Perhaps the epitome of rest from weariness is Jesus asleep in a boat during a violent storm. Mark 4 graphically describes an intense time of ministry for Jesus near the Sea of Galilee. Crowds had pressed on Him so much that He got into a boat to teach. It exhausted Him. While on earth, Jesus experienced fatigue like we do. A reminder for us to listen to our body when it’s weary.
Rest from worry
In Mark 4, Jesus’ disciples were tired, too. But they needed rest from their worries. They were terrified they’d perish in the storm. They had fished the Sea of Galilee for years and knew the dangers of its sudden, violent storms. The sea sits seven hundred feet below sea level. When an east wind blows from the eastern mountains and that cool, heavy air blankets the warm air covering the sea, storms arise like those described in Matthew 8:24 and Mark 4:37.
But note what Jesus said before the storm started: “Let us cross to the other side.” He wouldn’t have said that if there had been no way to get there by boat. Jesus travels with us through the darkest, fiercest storms of our lives (Joshua 1:5, Hebrews 13:5). His provision—not our effort—brings us through them and gives us rest from worry.
Rest from wandering
The Israelites wandered in the desert forty years before God allowed their next generation to enter Canaan (Numbers 32:13).
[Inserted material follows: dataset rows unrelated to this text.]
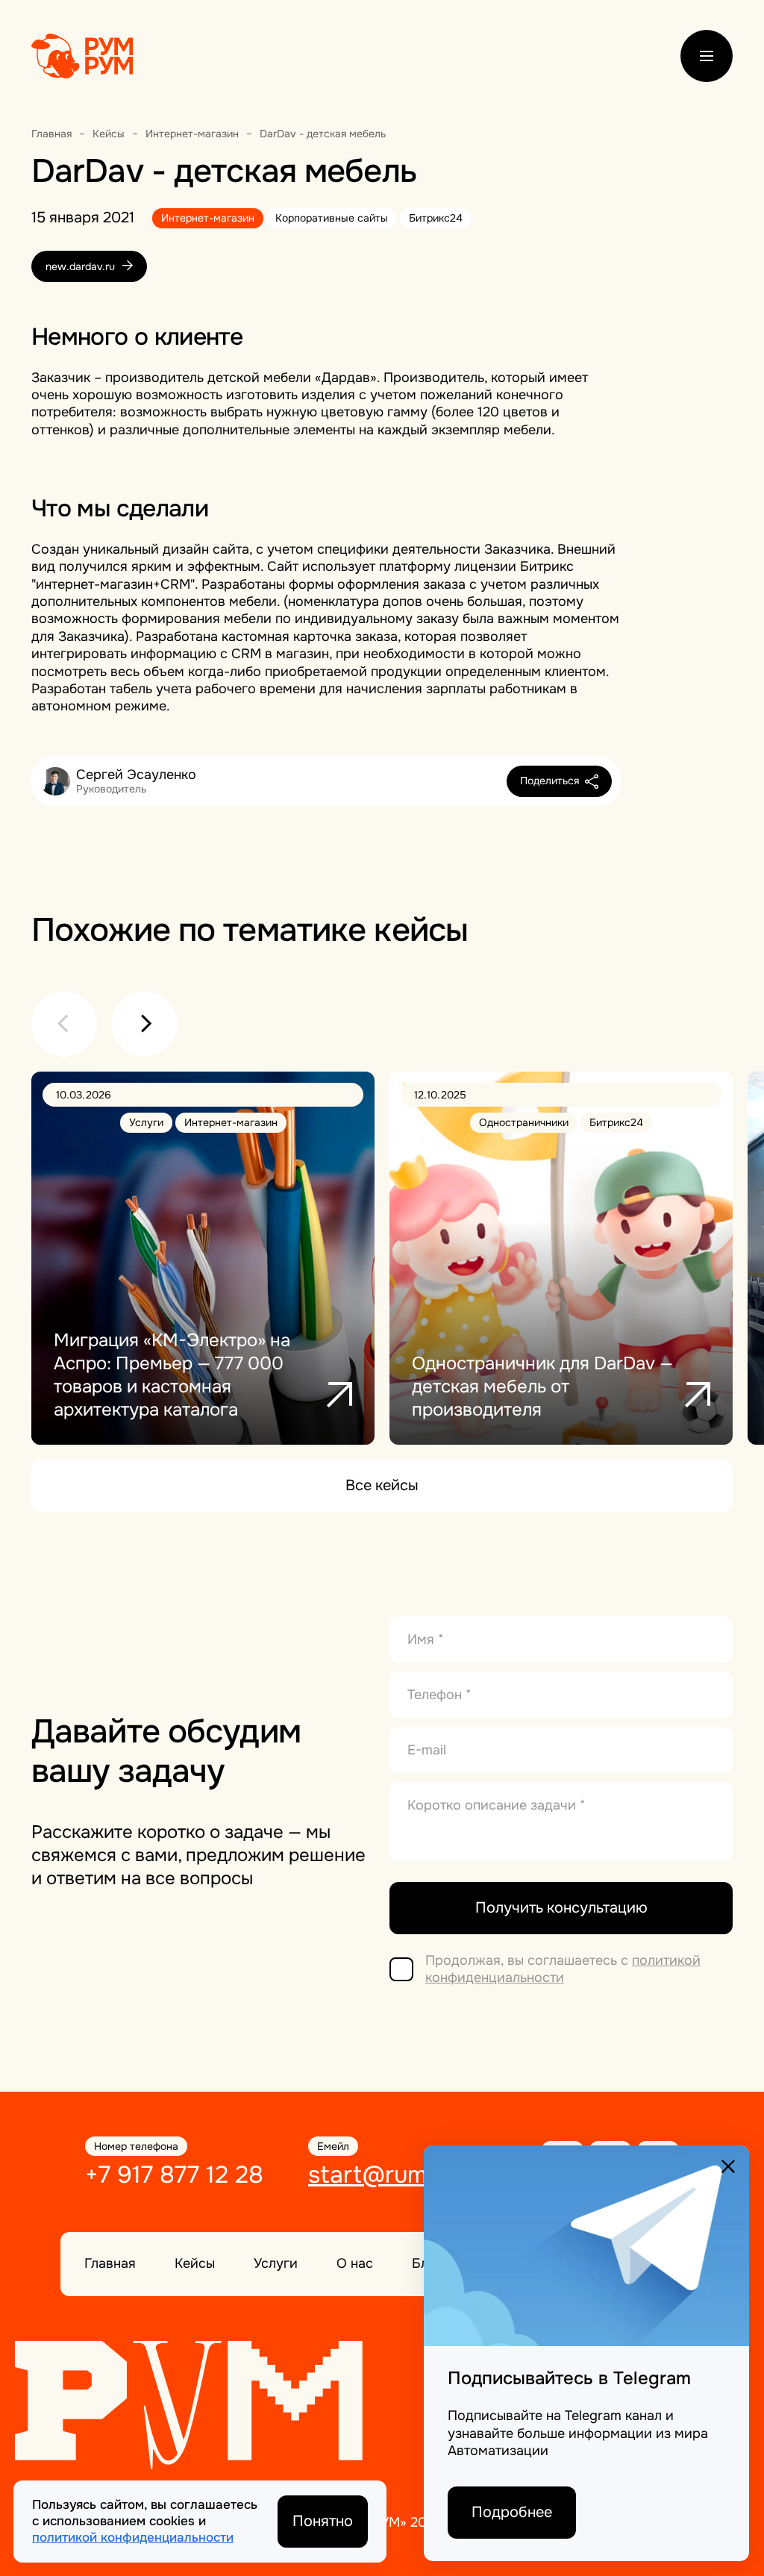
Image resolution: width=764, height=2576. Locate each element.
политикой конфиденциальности (563, 1969)
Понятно (322, 2521)
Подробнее (512, 2512)
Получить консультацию (561, 1907)
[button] (64, 1024)
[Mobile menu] (706, 56)
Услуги (276, 2263)
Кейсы (195, 2263)
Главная (110, 2263)
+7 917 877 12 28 (174, 2175)
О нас (354, 2263)
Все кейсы (382, 1485)
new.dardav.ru (82, 266)
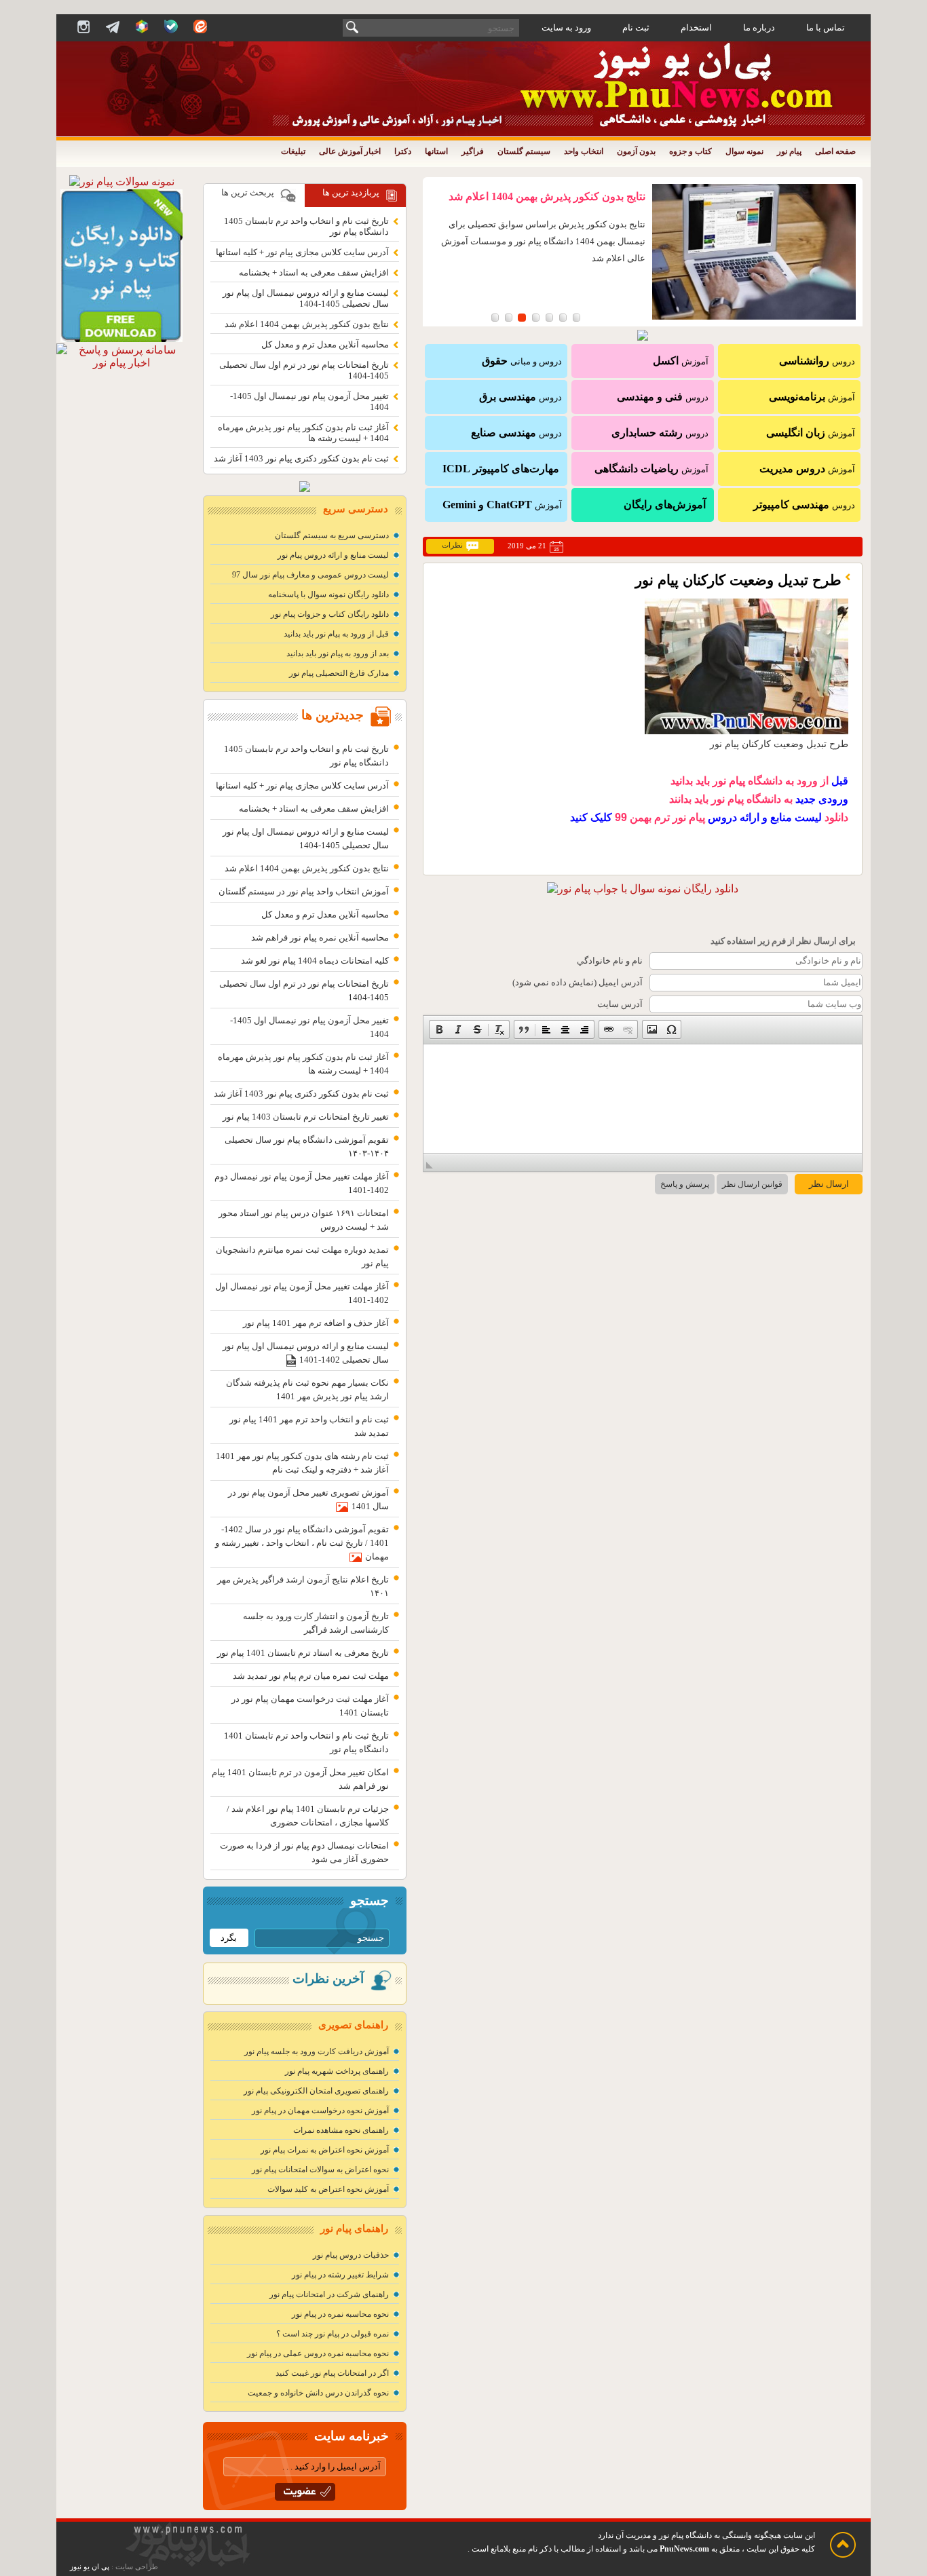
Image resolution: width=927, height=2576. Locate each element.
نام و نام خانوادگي (610, 960)
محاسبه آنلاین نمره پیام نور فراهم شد (320, 937)
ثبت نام (635, 27)
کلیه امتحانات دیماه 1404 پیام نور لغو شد (315, 960)
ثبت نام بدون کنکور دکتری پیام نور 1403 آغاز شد (301, 458)
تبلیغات (293, 151)
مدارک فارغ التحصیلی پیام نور (339, 673)
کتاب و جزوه (690, 151)
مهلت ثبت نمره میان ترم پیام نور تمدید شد (311, 1676)
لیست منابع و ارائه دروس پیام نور (333, 555)
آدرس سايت (620, 1004)
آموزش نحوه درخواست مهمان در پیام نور (320, 2110)
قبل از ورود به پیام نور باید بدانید (336, 634)
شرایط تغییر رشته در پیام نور (340, 2274)
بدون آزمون (636, 151)
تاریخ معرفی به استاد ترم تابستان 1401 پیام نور (303, 1653)
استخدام (696, 27)
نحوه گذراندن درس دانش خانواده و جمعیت (318, 2393)
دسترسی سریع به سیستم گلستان (332, 535)
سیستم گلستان (523, 151)
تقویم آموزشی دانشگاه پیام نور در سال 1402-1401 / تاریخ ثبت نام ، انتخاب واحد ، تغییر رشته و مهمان (302, 1542)
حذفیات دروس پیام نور (351, 2255)
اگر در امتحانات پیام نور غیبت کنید (332, 2373)
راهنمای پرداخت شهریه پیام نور (337, 2071)
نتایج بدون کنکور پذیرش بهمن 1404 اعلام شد (547, 196)
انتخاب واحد (583, 151)
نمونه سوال (744, 151)
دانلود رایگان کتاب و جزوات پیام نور (330, 614)
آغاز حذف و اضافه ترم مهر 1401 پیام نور (316, 1323)
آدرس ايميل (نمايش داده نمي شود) (577, 982)
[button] (439, 1029)
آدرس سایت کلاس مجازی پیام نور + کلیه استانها (302, 252)
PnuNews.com (684, 2549)
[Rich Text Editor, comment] (642, 1098)
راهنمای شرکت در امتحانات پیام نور (329, 2294)
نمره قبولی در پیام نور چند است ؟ (332, 2333)
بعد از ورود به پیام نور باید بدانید (337, 653)
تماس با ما (825, 27)
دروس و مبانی (522, 360)
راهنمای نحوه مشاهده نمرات (341, 2130)
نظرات (452, 545)
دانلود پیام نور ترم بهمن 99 (709, 817)
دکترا (402, 151)
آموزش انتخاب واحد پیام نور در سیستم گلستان (304, 891)
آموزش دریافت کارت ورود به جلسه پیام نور (316, 2051)
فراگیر (472, 151)
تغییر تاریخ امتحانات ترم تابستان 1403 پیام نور (306, 1117)
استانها (436, 151)
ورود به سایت (566, 27)
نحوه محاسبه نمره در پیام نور (340, 2314)
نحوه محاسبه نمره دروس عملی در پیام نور (318, 2353)
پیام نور (789, 151)
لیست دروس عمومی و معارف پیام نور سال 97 (310, 575)
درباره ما (759, 27)
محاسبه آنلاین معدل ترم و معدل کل (325, 344)
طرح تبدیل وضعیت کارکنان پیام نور (738, 580)
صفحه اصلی (835, 151)
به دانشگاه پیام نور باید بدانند (758, 799)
Israel had a pattern of wandering from God but returning to Him after being exiled or oppressed. Pagans experienced that, too. King Nebuchadnezzar wandered the countryside, living like an animal for seven years until he honored and praised God as the Most High (Daniel 4:34-35).
Our sin nature makes it easier to wander from God than to press into Him. Psalm 56:8 (BSB) says, “You have taken account of my wanderings.” That Hebrew word means “mental restlessness,” the “tossings to and fro of the mind.” Praise God that He knows all our wandering thoughts and actions—and promises He will give us rest when we come to Him (Matthew 11:28).
Rest from the world
Here’s what’s most exciting. Hebrews 4:1 (NIV) opens with “Therefore, since the promise of entering his rest still stands …” What rest? Something better than Canaan rest. And greater than all other forms of rest.
It’s the rest we’ll experience when heaven and earth are reunited in humanity’s final state of redemption. Heaven and earth have been separated by sin for a long time. Jesus bridged that gap. Now heaven and earth “overlap” wherever people believe in Christ’s redeeming work. But one day all of heaven and earth will become one again—like it was in the Garden of Eden. That’s what authors throughout Scripture describe as “the new heaven and new earth” (Isaiah 65:17 & 66:22; 2 Peter 3:13; Revelation 21:1).
Now a tough question. Does lack of rest reflect unbelief or disobedience? I’m guilty of both. But you and I can embrace all that God intends for us with rest. Praise God for His indescribable gift!